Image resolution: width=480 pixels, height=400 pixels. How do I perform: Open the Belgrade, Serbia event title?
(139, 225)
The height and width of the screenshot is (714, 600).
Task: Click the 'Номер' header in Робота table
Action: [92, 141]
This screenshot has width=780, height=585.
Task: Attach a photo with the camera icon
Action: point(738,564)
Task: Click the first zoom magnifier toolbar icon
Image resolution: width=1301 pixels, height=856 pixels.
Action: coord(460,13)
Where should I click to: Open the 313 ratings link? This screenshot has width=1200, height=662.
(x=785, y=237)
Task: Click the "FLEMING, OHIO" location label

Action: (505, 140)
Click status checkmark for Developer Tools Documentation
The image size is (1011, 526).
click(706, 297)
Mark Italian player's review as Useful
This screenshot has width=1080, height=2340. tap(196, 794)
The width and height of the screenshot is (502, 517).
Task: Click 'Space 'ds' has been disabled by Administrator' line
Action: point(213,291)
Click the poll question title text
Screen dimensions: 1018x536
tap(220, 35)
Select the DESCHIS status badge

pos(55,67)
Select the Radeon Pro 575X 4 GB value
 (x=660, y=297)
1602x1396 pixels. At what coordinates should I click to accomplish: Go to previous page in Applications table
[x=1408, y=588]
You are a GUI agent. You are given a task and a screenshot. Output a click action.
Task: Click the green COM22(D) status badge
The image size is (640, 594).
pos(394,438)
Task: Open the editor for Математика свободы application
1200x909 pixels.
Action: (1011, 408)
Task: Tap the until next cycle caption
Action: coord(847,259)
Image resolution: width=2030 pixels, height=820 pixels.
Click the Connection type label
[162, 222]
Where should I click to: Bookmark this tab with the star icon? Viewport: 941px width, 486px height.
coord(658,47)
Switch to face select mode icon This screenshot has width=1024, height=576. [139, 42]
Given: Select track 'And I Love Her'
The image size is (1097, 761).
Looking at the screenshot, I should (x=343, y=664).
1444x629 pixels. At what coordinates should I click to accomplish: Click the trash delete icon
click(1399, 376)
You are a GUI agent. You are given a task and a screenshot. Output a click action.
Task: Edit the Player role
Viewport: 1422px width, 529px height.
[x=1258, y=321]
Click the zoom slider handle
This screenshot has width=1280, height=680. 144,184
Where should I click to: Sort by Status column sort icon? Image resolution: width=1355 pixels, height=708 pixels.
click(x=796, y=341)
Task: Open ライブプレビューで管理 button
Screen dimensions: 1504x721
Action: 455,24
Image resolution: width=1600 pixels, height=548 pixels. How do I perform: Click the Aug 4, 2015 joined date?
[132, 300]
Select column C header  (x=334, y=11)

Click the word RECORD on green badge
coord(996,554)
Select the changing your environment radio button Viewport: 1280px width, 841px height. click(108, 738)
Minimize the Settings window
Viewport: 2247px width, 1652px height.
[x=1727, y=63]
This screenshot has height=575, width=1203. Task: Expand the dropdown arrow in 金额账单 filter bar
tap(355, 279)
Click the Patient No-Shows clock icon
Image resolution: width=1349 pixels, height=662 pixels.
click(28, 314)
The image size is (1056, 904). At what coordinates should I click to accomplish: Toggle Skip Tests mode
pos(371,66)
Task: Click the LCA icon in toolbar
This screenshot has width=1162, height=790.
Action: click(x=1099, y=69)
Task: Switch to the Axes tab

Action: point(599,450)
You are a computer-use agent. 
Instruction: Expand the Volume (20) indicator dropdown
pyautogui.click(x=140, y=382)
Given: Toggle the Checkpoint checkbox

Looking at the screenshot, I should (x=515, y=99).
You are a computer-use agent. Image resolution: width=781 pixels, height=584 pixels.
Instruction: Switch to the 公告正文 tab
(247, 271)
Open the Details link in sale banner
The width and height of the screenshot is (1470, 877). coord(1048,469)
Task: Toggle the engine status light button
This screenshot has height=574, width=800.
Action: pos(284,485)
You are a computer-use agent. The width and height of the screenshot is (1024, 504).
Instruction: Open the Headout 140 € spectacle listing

• _YOUR ASSIGNMENT_
Lines in the records above that carry the word "computer" are to be located and copied.

• _RESPONSE BOX_
You are a computer-use agent. 
You are a computer-use agent. Image resolution: width=781 pixels, height=584 pixels.
You are a computer-use agent. The width and height of the screenshot is (1024, 504).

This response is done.